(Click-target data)
══════════
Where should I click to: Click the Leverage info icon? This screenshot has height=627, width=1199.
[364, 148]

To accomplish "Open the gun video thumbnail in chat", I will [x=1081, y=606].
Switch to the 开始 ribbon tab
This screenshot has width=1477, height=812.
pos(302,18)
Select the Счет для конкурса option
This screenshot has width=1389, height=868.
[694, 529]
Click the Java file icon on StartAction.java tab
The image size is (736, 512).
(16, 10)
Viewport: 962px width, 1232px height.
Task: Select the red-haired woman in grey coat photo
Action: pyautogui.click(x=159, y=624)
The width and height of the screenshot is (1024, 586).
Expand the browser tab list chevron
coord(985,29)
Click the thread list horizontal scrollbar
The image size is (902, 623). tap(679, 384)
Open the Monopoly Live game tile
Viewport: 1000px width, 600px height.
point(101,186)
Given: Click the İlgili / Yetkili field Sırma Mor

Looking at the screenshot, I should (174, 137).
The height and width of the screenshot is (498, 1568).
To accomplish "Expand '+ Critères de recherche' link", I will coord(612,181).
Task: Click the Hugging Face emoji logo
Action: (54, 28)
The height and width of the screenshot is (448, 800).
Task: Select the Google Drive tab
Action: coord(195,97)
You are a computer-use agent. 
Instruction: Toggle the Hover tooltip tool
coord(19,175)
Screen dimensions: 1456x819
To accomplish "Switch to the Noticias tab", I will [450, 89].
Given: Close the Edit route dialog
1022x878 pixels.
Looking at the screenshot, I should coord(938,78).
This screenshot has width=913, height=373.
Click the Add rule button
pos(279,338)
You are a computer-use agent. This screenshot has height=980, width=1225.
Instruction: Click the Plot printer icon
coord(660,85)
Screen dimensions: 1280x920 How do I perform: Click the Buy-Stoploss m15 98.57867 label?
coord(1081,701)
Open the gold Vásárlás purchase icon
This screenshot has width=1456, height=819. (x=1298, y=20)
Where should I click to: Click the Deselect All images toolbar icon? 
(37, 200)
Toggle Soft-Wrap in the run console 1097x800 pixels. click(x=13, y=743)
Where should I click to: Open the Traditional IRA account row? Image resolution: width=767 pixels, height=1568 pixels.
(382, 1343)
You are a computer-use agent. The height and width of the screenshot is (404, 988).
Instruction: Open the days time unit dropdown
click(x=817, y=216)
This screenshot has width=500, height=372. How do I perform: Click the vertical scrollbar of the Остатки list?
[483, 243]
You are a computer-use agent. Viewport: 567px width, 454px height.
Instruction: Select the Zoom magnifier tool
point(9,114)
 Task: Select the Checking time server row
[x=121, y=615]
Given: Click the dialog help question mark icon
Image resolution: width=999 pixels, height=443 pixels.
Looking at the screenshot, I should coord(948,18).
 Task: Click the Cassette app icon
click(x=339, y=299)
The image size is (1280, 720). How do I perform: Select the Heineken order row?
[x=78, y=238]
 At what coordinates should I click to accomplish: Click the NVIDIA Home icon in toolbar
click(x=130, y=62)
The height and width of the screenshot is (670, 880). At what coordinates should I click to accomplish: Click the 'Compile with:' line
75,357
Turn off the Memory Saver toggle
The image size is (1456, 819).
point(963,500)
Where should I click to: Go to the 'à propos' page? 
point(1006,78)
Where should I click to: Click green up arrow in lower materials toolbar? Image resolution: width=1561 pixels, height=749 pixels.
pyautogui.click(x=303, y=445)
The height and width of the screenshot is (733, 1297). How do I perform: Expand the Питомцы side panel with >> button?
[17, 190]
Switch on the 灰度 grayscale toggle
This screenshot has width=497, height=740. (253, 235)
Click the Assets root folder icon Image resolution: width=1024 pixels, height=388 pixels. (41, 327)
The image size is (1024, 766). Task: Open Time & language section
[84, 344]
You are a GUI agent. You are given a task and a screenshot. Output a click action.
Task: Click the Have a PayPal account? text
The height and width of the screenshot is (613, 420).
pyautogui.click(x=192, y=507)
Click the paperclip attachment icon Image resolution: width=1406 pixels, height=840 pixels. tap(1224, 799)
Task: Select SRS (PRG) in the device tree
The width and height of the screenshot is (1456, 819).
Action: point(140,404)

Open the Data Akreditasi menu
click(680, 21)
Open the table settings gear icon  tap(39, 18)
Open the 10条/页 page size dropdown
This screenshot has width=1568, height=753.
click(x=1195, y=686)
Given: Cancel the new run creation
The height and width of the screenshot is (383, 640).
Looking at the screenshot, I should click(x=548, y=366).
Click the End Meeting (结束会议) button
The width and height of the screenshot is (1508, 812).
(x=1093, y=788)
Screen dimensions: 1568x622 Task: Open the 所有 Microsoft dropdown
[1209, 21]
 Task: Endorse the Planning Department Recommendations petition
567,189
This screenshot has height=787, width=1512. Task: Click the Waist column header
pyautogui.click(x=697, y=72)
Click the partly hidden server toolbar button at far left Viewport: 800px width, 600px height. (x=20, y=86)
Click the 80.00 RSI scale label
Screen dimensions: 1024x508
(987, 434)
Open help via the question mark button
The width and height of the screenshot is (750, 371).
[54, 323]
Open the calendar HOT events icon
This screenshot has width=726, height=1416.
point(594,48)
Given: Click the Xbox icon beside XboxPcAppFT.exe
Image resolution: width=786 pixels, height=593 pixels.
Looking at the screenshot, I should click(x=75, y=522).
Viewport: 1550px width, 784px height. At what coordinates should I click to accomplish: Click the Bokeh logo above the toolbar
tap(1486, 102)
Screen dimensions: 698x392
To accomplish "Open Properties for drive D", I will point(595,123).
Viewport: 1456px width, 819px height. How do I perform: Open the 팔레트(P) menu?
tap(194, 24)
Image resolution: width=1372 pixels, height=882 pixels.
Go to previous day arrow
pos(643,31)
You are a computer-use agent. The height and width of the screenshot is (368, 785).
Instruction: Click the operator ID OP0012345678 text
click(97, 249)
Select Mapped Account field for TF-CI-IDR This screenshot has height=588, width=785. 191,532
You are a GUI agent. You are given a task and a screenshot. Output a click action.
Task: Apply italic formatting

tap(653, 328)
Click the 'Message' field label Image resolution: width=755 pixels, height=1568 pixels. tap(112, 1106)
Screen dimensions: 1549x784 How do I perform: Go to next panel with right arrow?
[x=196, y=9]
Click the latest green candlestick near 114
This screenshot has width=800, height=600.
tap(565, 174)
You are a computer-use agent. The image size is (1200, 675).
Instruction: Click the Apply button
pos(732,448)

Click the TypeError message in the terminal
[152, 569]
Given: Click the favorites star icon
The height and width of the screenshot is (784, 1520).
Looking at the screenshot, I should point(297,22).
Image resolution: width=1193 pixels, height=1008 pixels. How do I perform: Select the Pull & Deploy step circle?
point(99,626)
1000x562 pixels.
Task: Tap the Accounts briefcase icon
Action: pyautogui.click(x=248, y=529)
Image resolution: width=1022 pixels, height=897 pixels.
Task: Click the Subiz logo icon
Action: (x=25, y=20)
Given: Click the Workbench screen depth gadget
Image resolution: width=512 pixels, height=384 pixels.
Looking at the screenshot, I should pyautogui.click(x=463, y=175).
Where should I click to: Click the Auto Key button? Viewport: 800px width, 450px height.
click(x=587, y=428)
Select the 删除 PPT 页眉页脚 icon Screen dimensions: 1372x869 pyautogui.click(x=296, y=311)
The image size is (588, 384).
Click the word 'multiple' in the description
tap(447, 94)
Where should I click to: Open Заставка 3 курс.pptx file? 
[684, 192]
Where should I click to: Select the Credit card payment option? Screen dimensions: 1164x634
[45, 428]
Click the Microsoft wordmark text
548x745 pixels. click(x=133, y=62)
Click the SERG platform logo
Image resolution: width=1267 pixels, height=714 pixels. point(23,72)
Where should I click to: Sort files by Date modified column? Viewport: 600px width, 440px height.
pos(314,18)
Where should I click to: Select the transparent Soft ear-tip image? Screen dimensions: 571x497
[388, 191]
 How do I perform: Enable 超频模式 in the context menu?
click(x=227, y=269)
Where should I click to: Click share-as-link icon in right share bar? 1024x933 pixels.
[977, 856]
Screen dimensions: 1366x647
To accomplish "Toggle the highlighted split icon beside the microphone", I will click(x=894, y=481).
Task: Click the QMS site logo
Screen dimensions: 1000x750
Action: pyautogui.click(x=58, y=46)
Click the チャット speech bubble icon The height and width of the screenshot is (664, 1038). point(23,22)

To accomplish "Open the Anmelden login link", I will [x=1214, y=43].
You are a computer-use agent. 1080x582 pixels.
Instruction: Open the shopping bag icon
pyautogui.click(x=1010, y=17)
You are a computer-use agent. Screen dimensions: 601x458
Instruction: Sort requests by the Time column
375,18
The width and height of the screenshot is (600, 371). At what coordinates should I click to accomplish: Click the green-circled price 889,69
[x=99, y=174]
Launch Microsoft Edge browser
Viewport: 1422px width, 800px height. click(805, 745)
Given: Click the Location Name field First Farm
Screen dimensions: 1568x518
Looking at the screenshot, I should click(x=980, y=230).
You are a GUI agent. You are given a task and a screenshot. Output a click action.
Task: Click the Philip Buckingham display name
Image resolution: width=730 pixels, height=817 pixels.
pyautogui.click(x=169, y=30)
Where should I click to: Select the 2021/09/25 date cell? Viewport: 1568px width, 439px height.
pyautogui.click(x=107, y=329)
══════════
» TASK STATEMENT: Repeat the items from the line containing "You are a computer-use agent. Screen" through the last item, swapping "Time column" for "Status column" and leaving everything else the same.

» EXERCISE RESULT:
You are a computer-use agent. Screen dimensions: 601x458
Instruction: Sort requests by the Status column
375,18
The width and height of the screenshot is (600, 371). At what coordinates should I click to accomplish: Click the green-circled price 889,69
[x=99, y=174]
Launch Microsoft Edge browser
Viewport: 1422px width, 800px height. click(805, 745)
Given: Click the Location Name field First Farm
Screen dimensions: 1568x518
Looking at the screenshot, I should click(x=980, y=230).
You are a GUI agent. You are given a task and a screenshot. Output a click action.
Task: Click the Philip Buckingham display name
Image resolution: width=730 pixels, height=817 pixels.
pyautogui.click(x=169, y=30)
Where should I click to: Select the 2021/09/25 date cell? Viewport: 1568px width, 439px height.
pyautogui.click(x=107, y=329)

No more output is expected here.